En son iklim haberlerini aciliyet açısından yenmek zor, ancak kamuoyunda neredeyse hiç tepki yok. Nedenmiş?


Birkaç hafta önce Berlin'de metroya bindim ve anında yanık, yanık bir şeyin keskin kokusunu duydum. Geç kaldım, bir randevuya gitmem gerekiyordu ve sadece birkaç durak gitmem gerekiyordu. Koku o kadar güçlüydü ki arabadaki herkes kokuyu duyabiliyordu. Nereden geldiğine dair hiçbir fikrim yoktu ama trenin frenlerinin aşırı ısınıp ısınmadığını veya kablo yangını mı olabileceğini kısaca düşündüm.


Vagon trenin nispeten gerisindeydi, dolayısıyla sürücü muhtemelen kokuyu alamıyordu. Herhangi bir şey yapmalı mıyım? Birinin bilmesine izin ver? Ama acelem vardı ve kimse kokuyu pek umursamıyor gibi görünüyordu, bu yüzden sorunu görmezden gelmeye karar verdim. Birlikte gideceğim birkaç dakika boyunca kötü bir şey olmayacaktı.

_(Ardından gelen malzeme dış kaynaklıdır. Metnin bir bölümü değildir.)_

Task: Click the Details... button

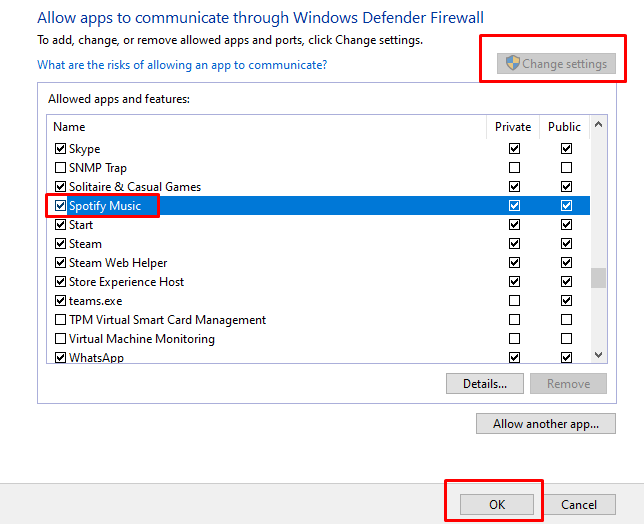Action: [x=485, y=383]
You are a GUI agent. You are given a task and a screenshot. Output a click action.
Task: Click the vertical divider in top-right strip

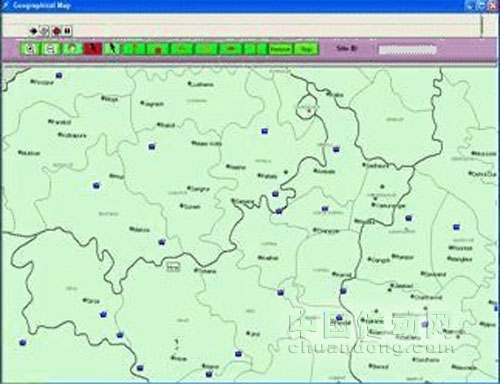481,25
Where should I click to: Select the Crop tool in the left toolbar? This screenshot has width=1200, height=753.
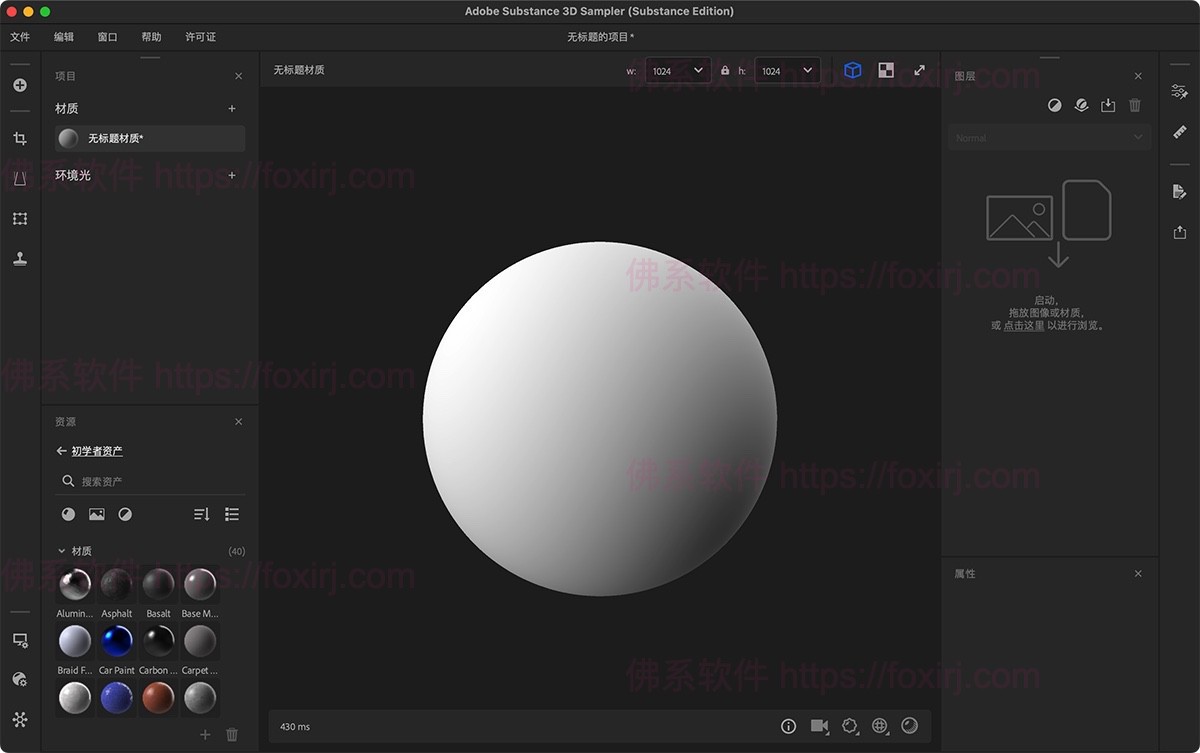[20, 138]
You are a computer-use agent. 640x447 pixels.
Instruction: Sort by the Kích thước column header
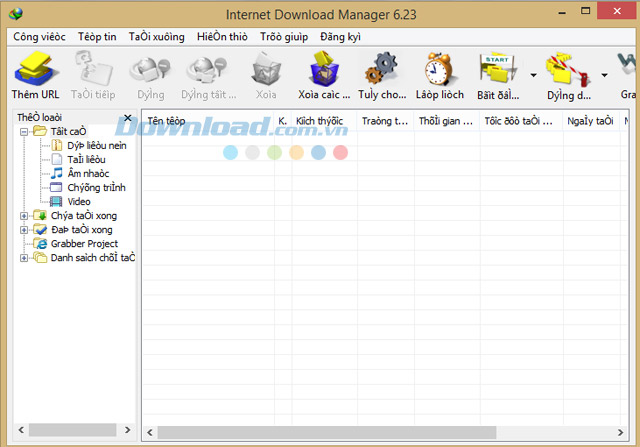coord(320,120)
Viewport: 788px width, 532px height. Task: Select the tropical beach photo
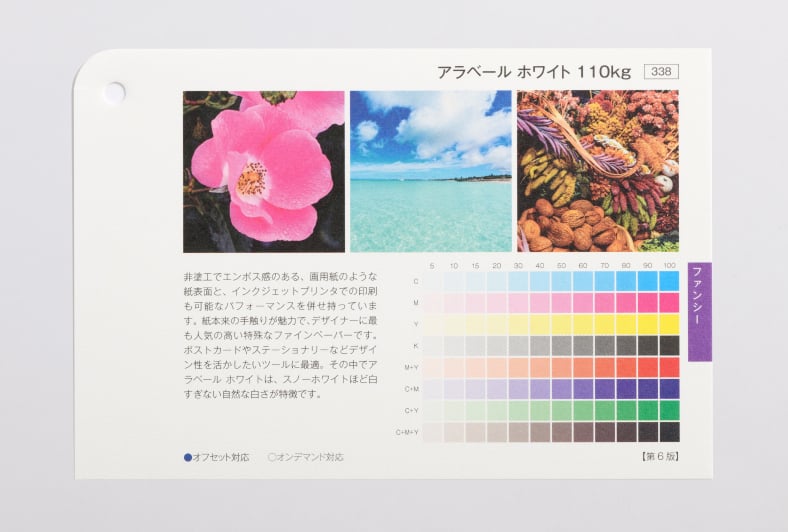click(430, 171)
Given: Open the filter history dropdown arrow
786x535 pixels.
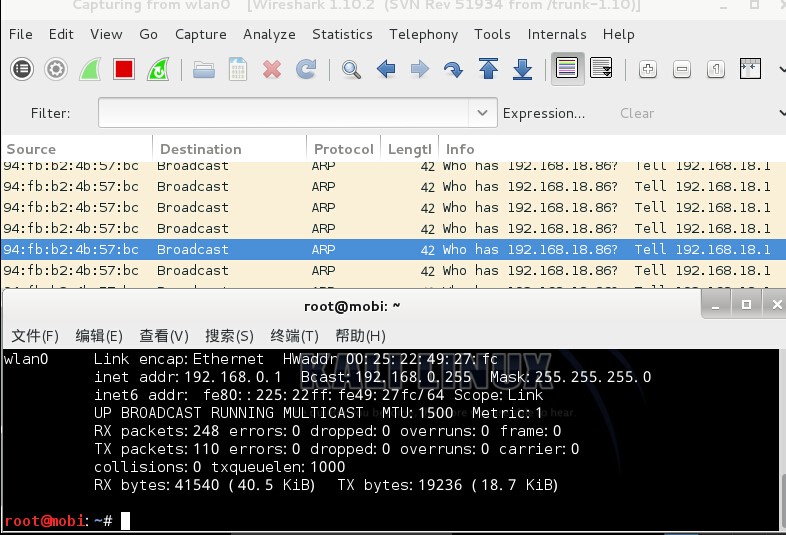Looking at the screenshot, I should pos(484,113).
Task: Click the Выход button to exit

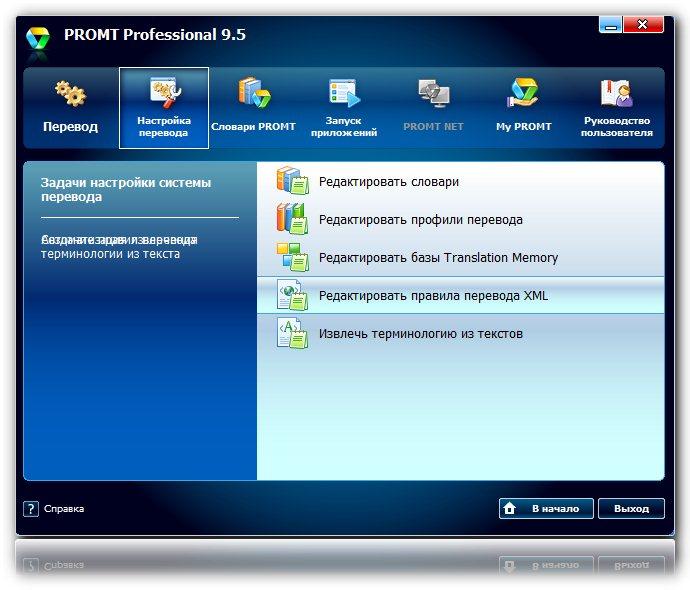Action: click(x=631, y=508)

O anda yaptığım şey psikolojide iyi çalışıldı. Örneğin 1968'de duman araştırması adı verilen araştırmada yer alan araştırmacılar, insanların beklemek zorunda oldukları bir odaya tehlikeli görünen duman girdiğinde nasıl tepki verdiklerini keşfettiler. Yüzde 75'i yalnız olsalardı dumanı bildirdiler; başkalarıyla birlikte beklerlerse bu oran yalnızca yüzde 38'di. Dumanı kasıtlı olarak görmezden gelen test deneklerinin bulunduğu odada olsalardı, yalnızca yüzde 10'u tepki gösterdi.


İnsanlar sürü hayvanıdır


Araştırma şunu açıkça ortaya koydu: İnsanlar bir durumu değerlendirmek için diğerlerinin davranışlarına bakarlar ve eğer diğerlerinin çoğu sakin kalırsa biz de sakin kalırız. Çoğu zaman bunun mantıklı bir nedeni olmadığında bile.

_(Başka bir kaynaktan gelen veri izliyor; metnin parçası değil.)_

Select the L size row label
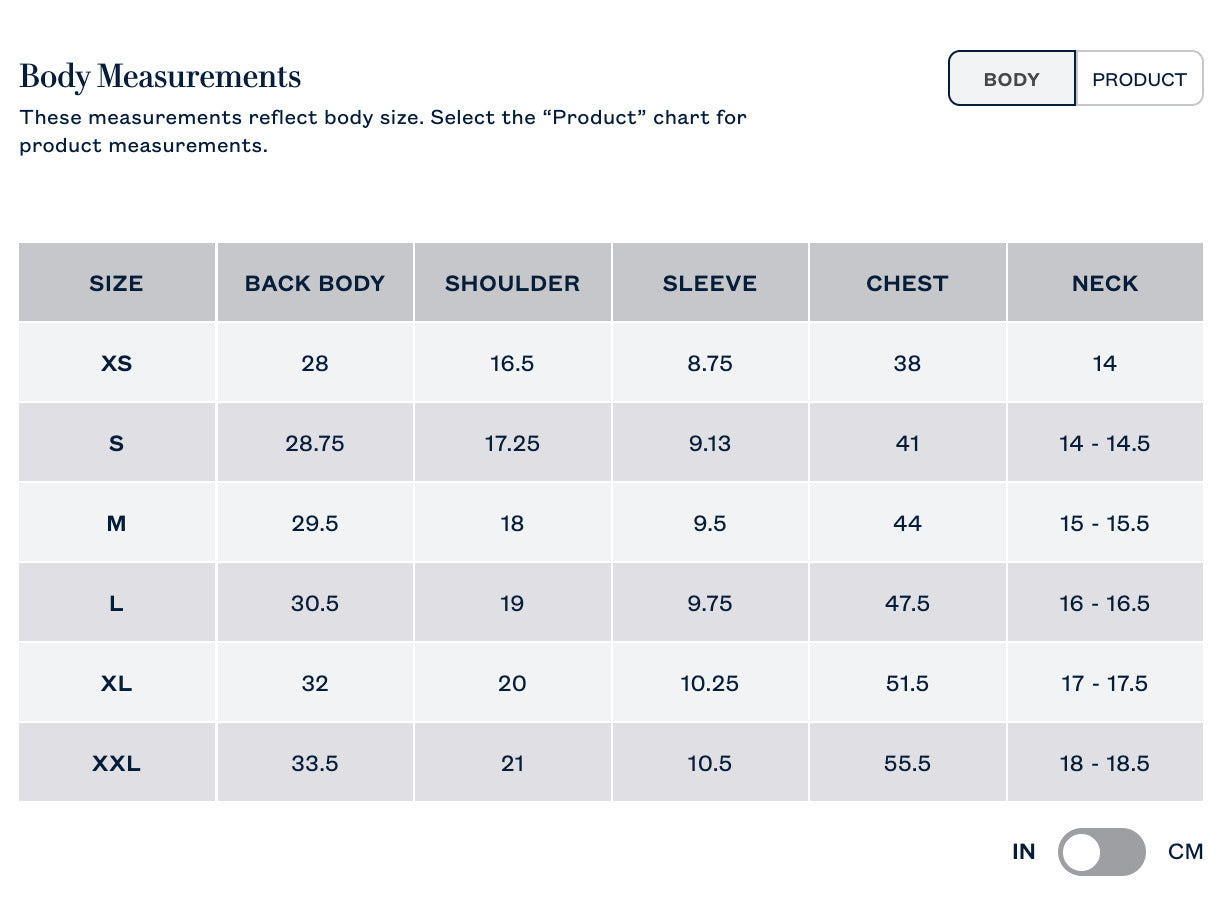 point(116,603)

Video | Devrilme noktasına çok geçmeden ulaşıldı mı? Sıcaklıkta büyük düşüş riski var

Kaynak: t-online

Mevcut iklim haberlerinin aciliyet açısından geçilmesi mümkün değil, ancak kamuoyunda neredeyse hiç tepki görmedi. Atlantik'teki okyanus akıntılarının önceden düşünülenden daha kısa sürede dengesiz hale gelebileceğini öne süren çalışmalar bir süredir yapılıyordu ve en sonuncusu bu hafta başında ortaya çıktı. Buna göre, diğer şeylerin yanı sıra Avrupa'da ılıman bir iklimin oluşmasını sağlayan Atlantik akıntısı, bu yüzyılın başlarında önemli ölçüde zayıflayabilir.


Bu, nispeten kısa bir süre içinde iklim sistemini temelden değiştirecek ve Almanya'da ciddi bir soğuma yaşanabilecektir. Bu, küresel ısınma zamanlarında ilk bakışta kulağa hoş gelebilir ancak tarımımız ve dolayısıyla gıda tedarikimiz açısından çok büyük sonuçlar doğuracaktır.


Gazetecilikte mekanizma kurumsallaşıyor

1,5 derece hedefi



2015 yılında Paris'te düzenlenen iklim konferansında küresel toplum, küresel ısınmanın mümkünse 1,5 derece, her durumda sanayi öncesi seviyelere göre 2 derece ile sınırlandırılması konusunda anlaşmıştı. İklim krizinin etkisiyle zaten kötüleşen kuraklık, sıcak hava dalgaları veya su baskını gibi doğal afetlerin insanlığın baş edebileceği bir çerçevede tutulabilmesi için 1,5 derece sınır olarak değerlendiriliyor.


Duman araştırmasında incelenen mekanizma sadece gazetecilikte gözlemlenebilir değil, az çok kurumsallaşmış durumda. Gazeteciler bir editoryal konferansa hazırlanırken bunu diğer medyalara da bakarak yapıyoruz. Mesela duşta radyodan haberleri dinliyoruz, trende yarışmanın hangi konuları kapsadığını okuyoruz ve yazı işleri ofisinde ilk baktığımız şey ajans raporları oluyor.


Atlantik devrilme akıntısının zayıflaması, iklimsel dönüm noktalarına ulaşma olasılığı veya artan deniz sıcaklığı ile ilgili çalışmalara hemen hemen hiçbir medya bu kadar ilgi göstermiyorsa, algıya göre bu o kadar da alakalı olamaz.